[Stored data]
========================================
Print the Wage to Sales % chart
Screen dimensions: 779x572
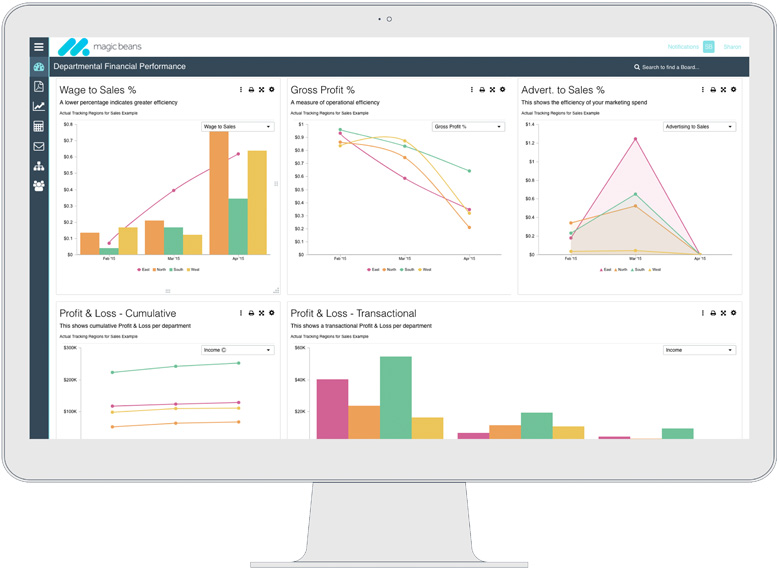pos(251,90)
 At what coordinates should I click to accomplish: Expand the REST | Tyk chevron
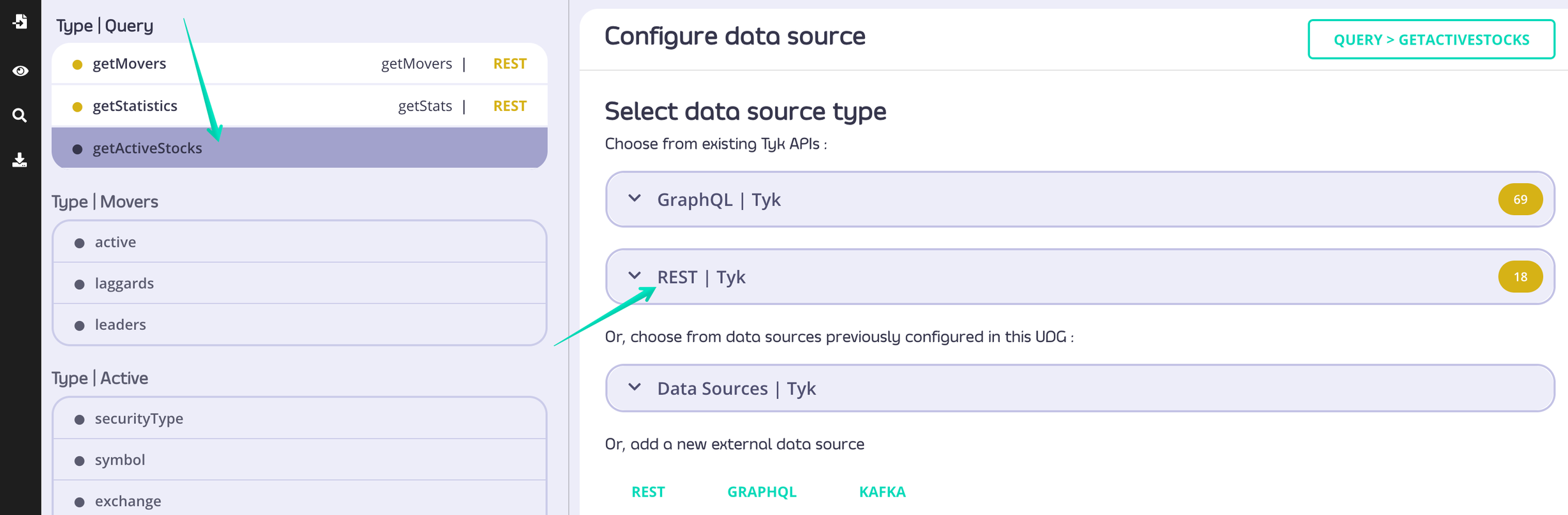tap(634, 276)
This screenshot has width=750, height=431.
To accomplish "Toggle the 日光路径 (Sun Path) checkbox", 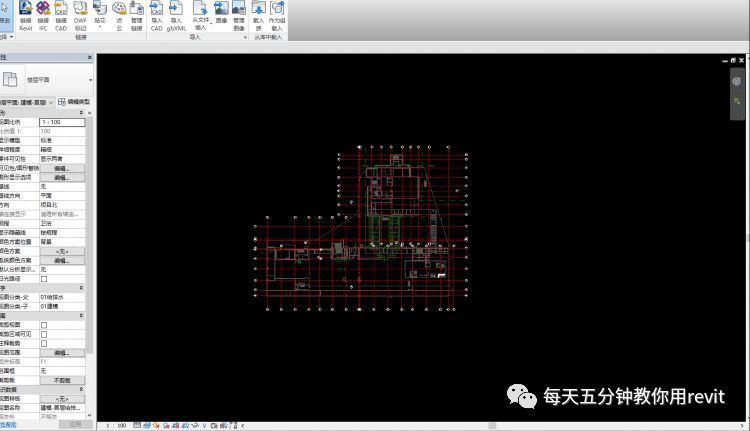I will (44, 279).
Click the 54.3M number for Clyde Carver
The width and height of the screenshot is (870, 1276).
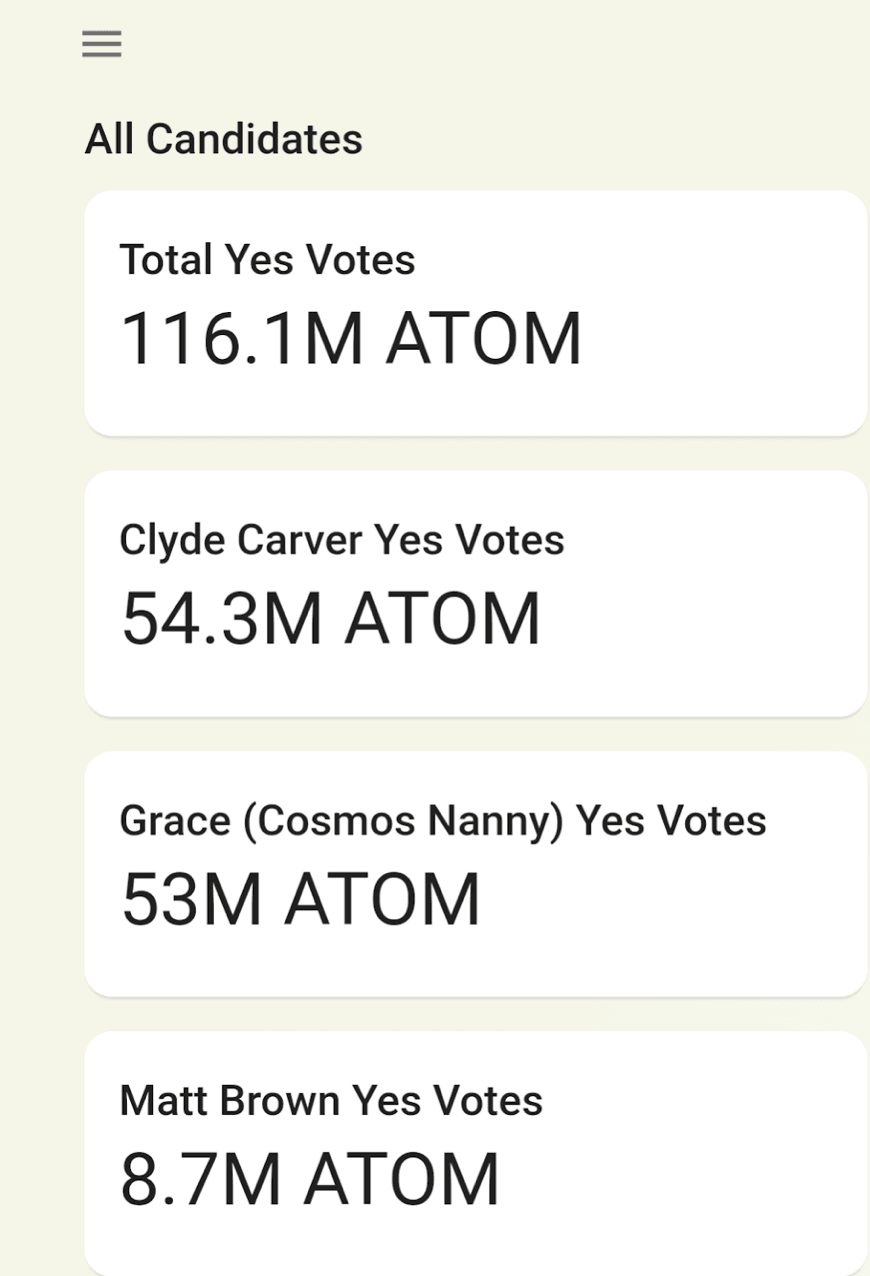pos(221,619)
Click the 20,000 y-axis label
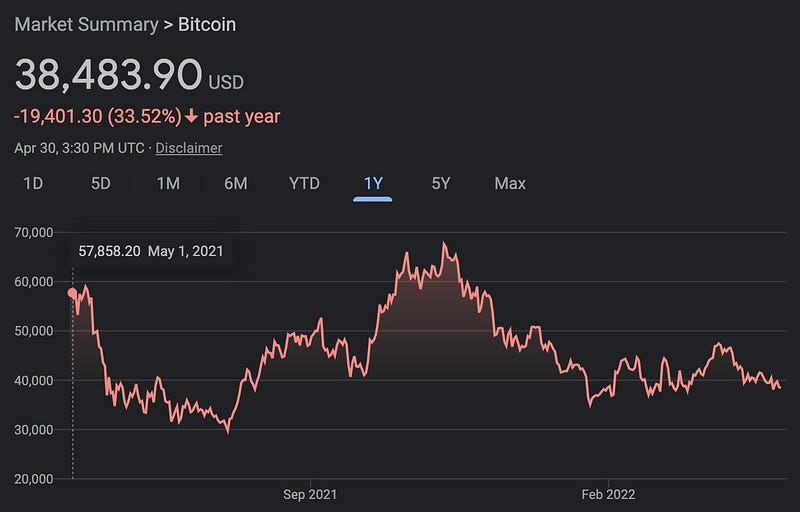This screenshot has height=512, width=800. point(34,479)
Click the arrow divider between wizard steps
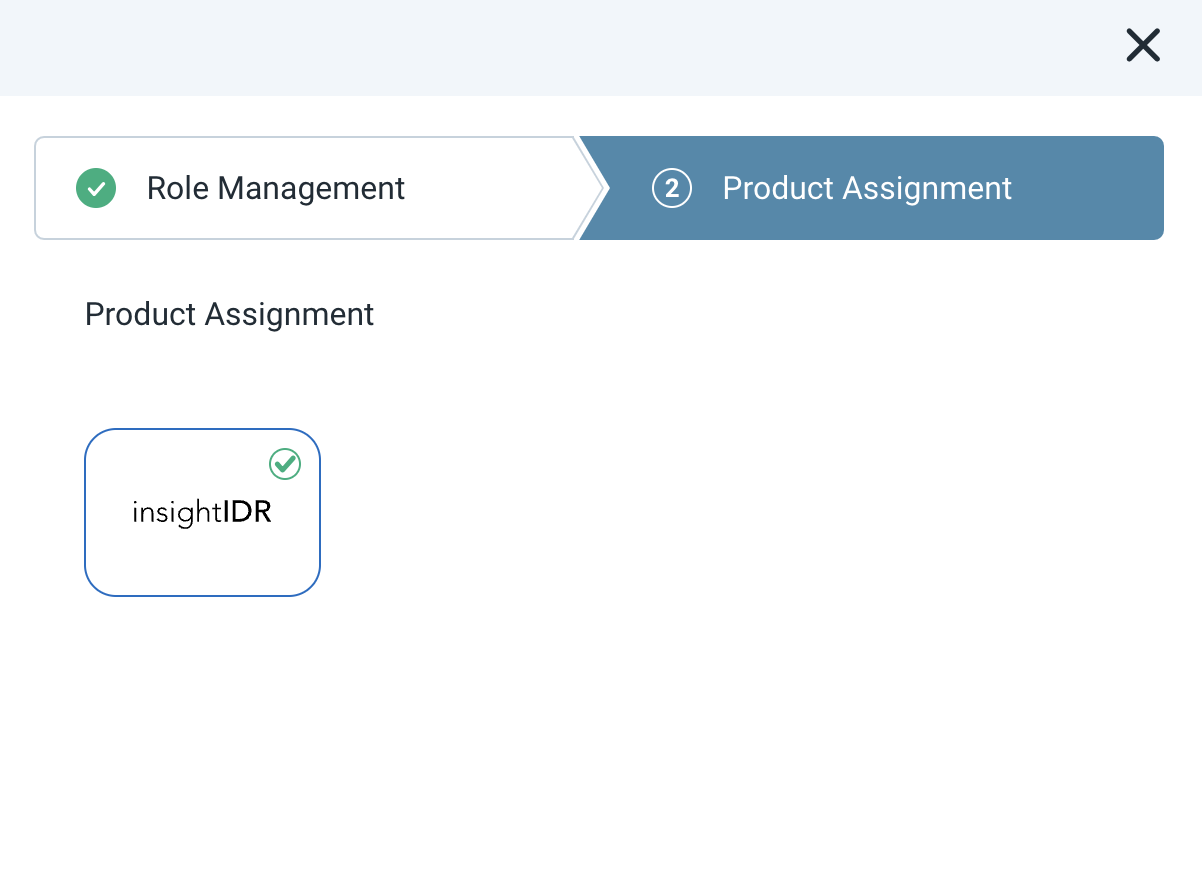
========================================
• _ACTION ITEM_: Because the copy must hold no pictures, return only the lines that run from the line containing "Click the 20,000 y-axis label" to the end of the data above, each exactly as it stands.

• _REPLY TO THE TASK_:
Click the 20,000 y-axis label
This screenshot has height=512, width=800. point(34,479)
Click the arrow divider between wizard steps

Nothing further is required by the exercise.